How to complete this task
From the data below, copy exactly the lines that lie between the one holding "Task: Click the Nobraukums column header" and the one holding "Task: Open Android recent apps square", including both, and nothing more.

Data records
***
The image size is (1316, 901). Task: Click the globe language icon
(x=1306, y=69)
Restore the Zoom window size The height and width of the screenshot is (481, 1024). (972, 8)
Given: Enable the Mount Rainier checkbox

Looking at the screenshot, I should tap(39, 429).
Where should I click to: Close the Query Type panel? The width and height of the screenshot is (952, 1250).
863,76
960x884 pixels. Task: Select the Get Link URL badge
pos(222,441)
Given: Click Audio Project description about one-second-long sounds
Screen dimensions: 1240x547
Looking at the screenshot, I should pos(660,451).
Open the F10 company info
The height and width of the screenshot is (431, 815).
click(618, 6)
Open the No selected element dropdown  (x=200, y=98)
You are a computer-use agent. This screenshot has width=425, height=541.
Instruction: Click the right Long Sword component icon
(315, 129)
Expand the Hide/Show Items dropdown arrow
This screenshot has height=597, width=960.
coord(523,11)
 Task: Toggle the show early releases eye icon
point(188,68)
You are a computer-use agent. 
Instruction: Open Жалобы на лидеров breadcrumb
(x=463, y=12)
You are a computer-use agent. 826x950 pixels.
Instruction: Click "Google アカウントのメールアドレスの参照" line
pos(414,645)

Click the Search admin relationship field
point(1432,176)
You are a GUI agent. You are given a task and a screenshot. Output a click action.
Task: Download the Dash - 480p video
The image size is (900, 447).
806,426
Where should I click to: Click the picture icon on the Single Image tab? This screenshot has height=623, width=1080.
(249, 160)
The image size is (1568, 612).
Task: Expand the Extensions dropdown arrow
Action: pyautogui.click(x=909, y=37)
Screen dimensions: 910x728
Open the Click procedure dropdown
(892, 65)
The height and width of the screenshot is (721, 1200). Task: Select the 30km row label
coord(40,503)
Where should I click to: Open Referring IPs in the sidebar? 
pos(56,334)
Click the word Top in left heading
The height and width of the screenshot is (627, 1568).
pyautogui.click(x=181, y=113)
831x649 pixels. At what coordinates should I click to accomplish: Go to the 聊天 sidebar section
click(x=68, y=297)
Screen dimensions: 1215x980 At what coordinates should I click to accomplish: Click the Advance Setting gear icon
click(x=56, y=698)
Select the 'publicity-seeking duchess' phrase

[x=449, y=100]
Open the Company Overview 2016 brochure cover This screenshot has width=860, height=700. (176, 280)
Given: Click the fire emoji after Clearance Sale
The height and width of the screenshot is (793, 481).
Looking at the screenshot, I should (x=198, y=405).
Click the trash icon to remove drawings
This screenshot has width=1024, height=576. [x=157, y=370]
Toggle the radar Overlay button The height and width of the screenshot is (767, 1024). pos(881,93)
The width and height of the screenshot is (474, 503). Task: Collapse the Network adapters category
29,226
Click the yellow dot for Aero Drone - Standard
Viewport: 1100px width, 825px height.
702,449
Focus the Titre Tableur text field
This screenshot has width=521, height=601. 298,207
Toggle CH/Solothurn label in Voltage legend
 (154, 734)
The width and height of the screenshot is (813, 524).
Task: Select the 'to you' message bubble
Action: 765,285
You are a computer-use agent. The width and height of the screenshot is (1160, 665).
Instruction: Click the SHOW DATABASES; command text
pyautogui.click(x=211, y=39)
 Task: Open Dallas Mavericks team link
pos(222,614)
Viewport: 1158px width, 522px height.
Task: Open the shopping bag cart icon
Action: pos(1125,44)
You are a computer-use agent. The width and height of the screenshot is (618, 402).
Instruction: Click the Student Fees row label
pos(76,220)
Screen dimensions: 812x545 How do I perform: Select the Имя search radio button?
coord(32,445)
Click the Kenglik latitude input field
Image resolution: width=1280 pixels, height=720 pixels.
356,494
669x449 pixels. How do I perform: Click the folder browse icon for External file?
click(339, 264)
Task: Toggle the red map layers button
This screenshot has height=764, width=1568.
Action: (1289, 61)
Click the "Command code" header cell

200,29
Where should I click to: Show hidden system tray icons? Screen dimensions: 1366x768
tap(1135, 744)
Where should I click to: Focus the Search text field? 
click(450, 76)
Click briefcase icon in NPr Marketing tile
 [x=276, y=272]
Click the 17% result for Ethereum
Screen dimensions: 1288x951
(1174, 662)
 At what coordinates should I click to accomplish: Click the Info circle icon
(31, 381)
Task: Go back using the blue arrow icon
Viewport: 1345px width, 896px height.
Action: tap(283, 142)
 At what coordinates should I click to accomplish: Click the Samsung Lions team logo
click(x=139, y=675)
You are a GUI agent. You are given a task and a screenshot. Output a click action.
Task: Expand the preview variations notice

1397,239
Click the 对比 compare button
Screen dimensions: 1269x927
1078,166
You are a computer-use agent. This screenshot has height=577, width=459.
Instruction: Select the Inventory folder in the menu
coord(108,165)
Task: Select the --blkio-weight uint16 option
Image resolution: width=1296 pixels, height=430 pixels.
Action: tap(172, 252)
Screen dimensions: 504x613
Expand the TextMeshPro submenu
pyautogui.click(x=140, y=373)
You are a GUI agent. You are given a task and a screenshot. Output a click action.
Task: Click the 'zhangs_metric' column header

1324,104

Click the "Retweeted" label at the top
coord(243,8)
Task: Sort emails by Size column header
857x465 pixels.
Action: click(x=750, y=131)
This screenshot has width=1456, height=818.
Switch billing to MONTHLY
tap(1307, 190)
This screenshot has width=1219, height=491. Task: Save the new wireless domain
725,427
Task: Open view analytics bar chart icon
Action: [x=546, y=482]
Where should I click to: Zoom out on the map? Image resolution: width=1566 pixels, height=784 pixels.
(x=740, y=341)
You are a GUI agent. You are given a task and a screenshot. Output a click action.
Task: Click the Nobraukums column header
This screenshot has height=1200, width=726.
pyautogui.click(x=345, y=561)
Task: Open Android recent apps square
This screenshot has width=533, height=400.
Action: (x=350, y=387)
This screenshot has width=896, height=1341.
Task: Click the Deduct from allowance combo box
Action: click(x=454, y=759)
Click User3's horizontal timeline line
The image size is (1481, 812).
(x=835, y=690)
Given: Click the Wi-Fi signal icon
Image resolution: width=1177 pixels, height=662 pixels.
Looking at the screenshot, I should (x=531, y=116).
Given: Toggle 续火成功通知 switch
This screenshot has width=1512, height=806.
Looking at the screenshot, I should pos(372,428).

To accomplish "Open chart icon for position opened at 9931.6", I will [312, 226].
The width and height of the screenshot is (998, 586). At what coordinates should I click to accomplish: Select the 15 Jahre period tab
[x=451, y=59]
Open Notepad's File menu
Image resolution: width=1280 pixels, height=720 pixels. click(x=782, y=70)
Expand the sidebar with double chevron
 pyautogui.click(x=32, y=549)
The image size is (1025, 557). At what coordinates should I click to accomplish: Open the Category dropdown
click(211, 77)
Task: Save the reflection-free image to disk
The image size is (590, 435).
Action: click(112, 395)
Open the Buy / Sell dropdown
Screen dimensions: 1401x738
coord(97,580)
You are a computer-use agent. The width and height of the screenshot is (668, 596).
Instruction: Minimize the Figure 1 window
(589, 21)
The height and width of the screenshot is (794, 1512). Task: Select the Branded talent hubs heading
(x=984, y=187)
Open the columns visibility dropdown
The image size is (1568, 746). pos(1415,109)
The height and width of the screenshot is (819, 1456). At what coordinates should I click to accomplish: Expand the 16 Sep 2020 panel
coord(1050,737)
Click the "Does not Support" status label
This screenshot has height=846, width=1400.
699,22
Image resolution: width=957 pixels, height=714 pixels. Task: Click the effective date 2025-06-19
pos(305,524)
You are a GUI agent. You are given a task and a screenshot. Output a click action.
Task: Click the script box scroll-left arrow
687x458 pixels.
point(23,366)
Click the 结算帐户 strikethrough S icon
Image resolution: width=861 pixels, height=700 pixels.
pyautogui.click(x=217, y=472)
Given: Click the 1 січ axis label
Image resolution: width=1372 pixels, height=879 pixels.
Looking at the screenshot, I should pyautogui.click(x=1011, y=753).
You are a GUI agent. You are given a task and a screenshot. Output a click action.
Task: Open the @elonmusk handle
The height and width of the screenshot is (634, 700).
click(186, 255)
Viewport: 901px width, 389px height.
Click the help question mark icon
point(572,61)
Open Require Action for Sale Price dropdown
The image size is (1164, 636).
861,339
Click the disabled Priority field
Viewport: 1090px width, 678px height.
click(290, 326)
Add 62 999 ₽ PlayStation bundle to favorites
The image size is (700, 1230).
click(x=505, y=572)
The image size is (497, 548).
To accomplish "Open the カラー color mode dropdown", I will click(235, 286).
***
Answer to the exercise
Task: Click the Nobraukums column header
This screenshot has height=1200, width=726.
pyautogui.click(x=345, y=561)
Task: Open Android recent apps square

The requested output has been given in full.